WHAT YOU ARE ASKED TO DO: From the entries below, reproduce exactly the line containing "Homecare service (693, 2471)", the line containing "Flats in Kazhakootam (566, 2499)", and every line in between, with nothing added.

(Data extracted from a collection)
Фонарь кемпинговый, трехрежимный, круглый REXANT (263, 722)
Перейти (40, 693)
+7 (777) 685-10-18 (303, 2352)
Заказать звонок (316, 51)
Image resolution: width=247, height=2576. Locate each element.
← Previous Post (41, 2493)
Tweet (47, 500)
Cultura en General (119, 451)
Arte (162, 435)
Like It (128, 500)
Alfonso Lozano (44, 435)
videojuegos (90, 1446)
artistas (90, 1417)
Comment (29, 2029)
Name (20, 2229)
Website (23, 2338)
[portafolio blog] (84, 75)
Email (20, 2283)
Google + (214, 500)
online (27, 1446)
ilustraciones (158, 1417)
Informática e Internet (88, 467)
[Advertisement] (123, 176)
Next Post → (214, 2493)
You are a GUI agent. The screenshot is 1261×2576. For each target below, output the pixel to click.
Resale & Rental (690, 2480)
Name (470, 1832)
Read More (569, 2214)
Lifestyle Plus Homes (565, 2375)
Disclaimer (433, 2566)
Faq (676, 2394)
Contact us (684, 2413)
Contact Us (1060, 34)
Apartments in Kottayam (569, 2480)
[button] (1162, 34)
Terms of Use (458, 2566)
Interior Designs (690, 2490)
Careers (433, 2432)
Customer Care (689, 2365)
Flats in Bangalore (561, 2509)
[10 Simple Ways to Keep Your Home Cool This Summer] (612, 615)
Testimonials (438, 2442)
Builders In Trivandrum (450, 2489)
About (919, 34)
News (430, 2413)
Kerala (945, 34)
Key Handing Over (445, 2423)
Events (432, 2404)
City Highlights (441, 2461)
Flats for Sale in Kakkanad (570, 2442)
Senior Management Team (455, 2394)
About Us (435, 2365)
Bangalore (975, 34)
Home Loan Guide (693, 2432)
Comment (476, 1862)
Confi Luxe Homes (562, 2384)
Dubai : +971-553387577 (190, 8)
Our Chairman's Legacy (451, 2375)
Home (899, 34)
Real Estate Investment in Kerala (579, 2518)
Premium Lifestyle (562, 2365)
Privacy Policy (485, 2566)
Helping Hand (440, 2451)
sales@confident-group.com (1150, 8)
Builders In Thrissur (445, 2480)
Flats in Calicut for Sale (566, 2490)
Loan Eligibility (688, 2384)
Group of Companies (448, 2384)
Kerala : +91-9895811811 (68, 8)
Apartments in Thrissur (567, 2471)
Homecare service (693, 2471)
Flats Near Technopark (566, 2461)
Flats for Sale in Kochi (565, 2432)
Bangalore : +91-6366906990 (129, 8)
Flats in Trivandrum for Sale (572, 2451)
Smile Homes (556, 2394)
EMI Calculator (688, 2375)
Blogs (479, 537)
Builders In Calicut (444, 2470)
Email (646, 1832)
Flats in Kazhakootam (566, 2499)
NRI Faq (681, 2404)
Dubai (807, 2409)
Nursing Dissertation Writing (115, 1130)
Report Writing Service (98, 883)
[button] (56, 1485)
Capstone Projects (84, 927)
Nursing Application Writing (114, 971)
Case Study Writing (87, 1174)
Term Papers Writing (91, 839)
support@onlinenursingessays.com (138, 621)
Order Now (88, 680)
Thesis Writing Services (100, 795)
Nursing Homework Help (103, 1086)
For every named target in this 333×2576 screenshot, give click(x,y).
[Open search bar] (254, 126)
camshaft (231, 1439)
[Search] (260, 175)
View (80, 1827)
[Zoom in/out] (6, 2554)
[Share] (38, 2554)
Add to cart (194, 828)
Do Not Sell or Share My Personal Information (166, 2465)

ANSWER SECTION:
Homecare service (693, 2471)
Flats Near Technopark (566, 2461)
Flats for Sale in Kochi (565, 2432)
Bangalore : +91-6366906990 (129, 8)
Flats in Trivandrum for Sale (572, 2451)
Smile Homes (556, 2394)
EMI Calculator (688, 2375)
Blogs (479, 537)
Builders In Calicut (444, 2470)
Email (646, 1832)
Flats in Kazhakootam (566, 2499)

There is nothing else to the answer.